▶ [Task brief]: Pictures are to be omitted. Output only the lines from the one containing "The image size is (966, 491)." through the end of the data, word for word.

[Extracted records]
------------
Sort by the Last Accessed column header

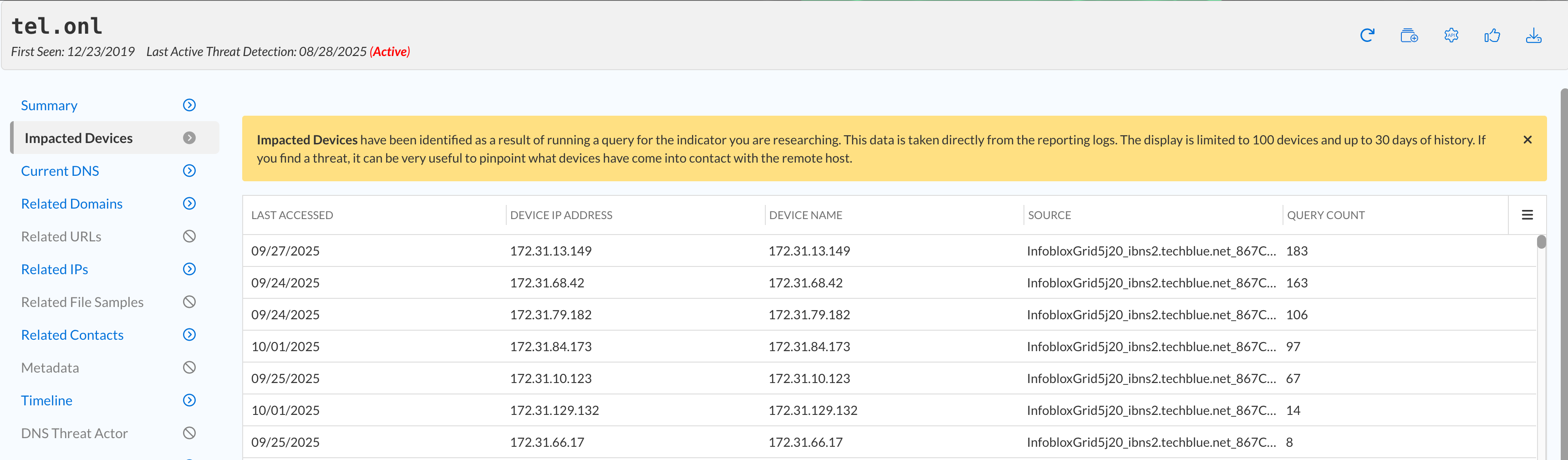292,215
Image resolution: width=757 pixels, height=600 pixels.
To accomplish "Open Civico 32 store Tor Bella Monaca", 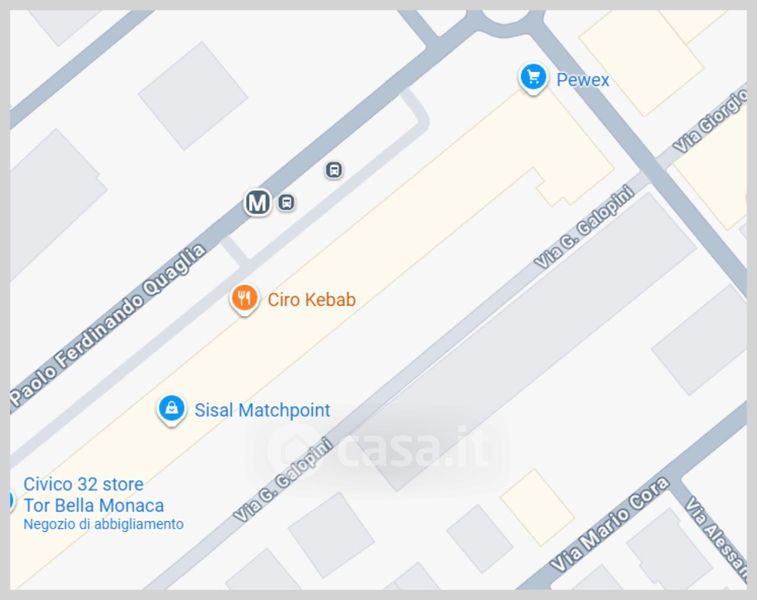I will coord(94,495).
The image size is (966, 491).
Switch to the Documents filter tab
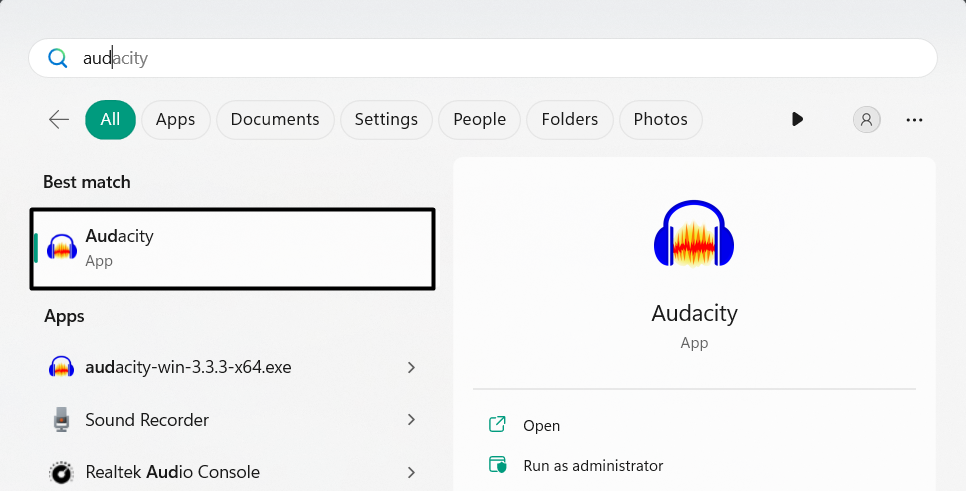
------------
▶ [Solved exercise]:
The image size is (966, 491).
Switch to the Documents filter tab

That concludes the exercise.